Es indudable que en un contexto de crisis, incertidumbre y máxima volatilidad como en el que nos encontramos insertos, se requiere una conducción determinada e imbuida de una clara visión por parte de los poderes del Estado. En este entendimiento, el máximo tribunal de la provincia, presidido por Rafael Gutiérrez, dictó el Acuerdo Extraordinario N°11 de fecha 14.04.2020, del cual se desprenden medidas concretas y específicas tendientes a garantizar una actividad judicial más amplia y robusta en el marco de la emergencia sanitaria provocada por el Covid-19.
Desde el primigenio decreto del Ejecutivo nacional que dispusiere el aislamiento preventivo, social y obligatorio, el Supremo venía dictando sendos mandatos dirigidos a mantener erguido el servicio de justicia, disponiendo guardias mínimas que pudieren abastecer las peticiones urgentes de los justiciables, así como mecanismos dirigidos a concretar pagos pendientes.
En este marco, el sucesivo alongamiento de las restricciones impuestas por las autoridades nacionales comenzó a generar acuciantes reclamos provenientes de los profesionales litigantes, que demandaban mayor volumen de actividad. Pero claro que, como había advertido el presidente Gutiérrez, cualquier decisión al respecto debía ser equilibrada y no precipitada, pues se imponía un irreductible cuidado del objetivo primordial de preservar la salud ciudadana; sin socavar la debida prestación del servicio de justicia, de carácter esencial y sentado en principios constitucionales. Tales, los lineamientos del acuerdo impulsado por el citado ministro.
En su acuerdo, la Corte señala a las herramientas informáticas como premisas fundamentales de la solución canalizadora y se aviene a flexibilizar toda la estructura tradicionalmente edificada sobre el papel y los rituales procesales, admitiendo que las presentaciones se formulen por vía de correo electrónico a los juzgados de guardia, a fin de evitar la afluencia de personas a los Tribunales.
Concretamente, se mantiene el esquema de guardias mínimas (aunque ordena la ampliación a todos los Distritos de las cinco circunscripciones de la provincia), así como la suspensión de los plazos procesales y de las audiencias que estuvieren fijadas para el período de confinamiento. Sin embargo, innova en disponer un flujo aumentado de trabajo que posibilita que postulaciones urgentes de todo tipo puedan ser canalizadas durante la pandemia, y admite que las audiencias que fueren de indispensable realización sean concretadas por vía remota, acudiendo a la harto difundida aplicación Zoom.

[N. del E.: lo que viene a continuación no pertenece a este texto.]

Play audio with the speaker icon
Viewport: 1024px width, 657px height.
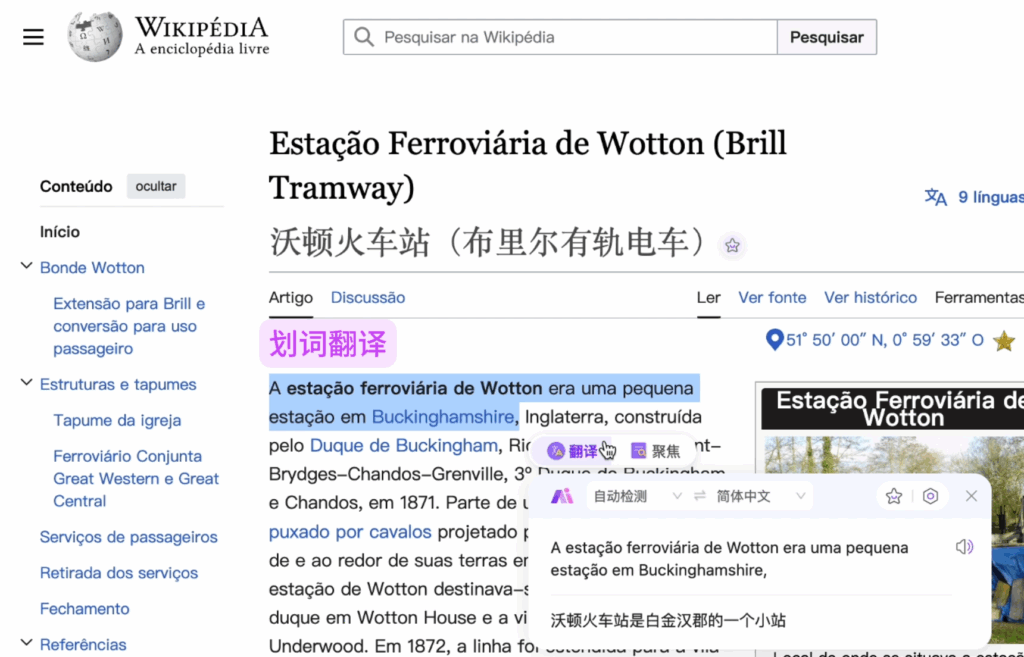pos(964,547)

Asimismo, establece directrices claras en relación a los asuntos que podrán recibir trámite durante este particular período. Se incluye un variado menú que abarca a todos los fueros y materias (Familia, Laboral, Sucesiones, Civil y Comercial, Contencioso Administrativo, Penal). En este sentido, podrán concretarse acuerdos e impetrarse procedimiento de pronto pago laboral, fijación y cobro de alimentos, medidas de contención ante conflictos de violencia familiar y de protección excepcional de la niñez. En adición, se dará curso al inicio de acciones de amparo, medidas cautelares y autosatisfactivas, acciones tendientes al cobro de honorarios regulados, y estará permitido concretar todo tipo de acuerdos transaccionales que pongan fin al litigio con el respectivo despacho de órdenes de pago; y en general, se atenderá toda cuestión que de no tramitarse exponga a la pérdida de un derecho.
Por otra parte, el Supremo ordena que todos los magistrados y empleados que no se encuentren cumpliendo actividad en el esquema de guardia, se mantengan a disposición para colaborar con los funcionarios de turno en sus tareas, sirviéndose de los recursos digitales que serán provistos por el departamento de Informática. Ello, sin perjuicio de reiterar el pedido anteriormente cursado en relación a que diluyan al máximo posible toda situación de atraso que pudiere verificarse en sus juzgados.
De esta forma, el acuerdo extraordinario evidencia una respuesta temporánea, decidida y adecuada a la compleja coyuntura, brindando seguridad y garantías a los justiciables. Pero acaso el hito esperanzador lo constituye el abrazo irrestricto a las herramientas digitales, puntapié inicial para una justicia más moderna, ágil y efectiva.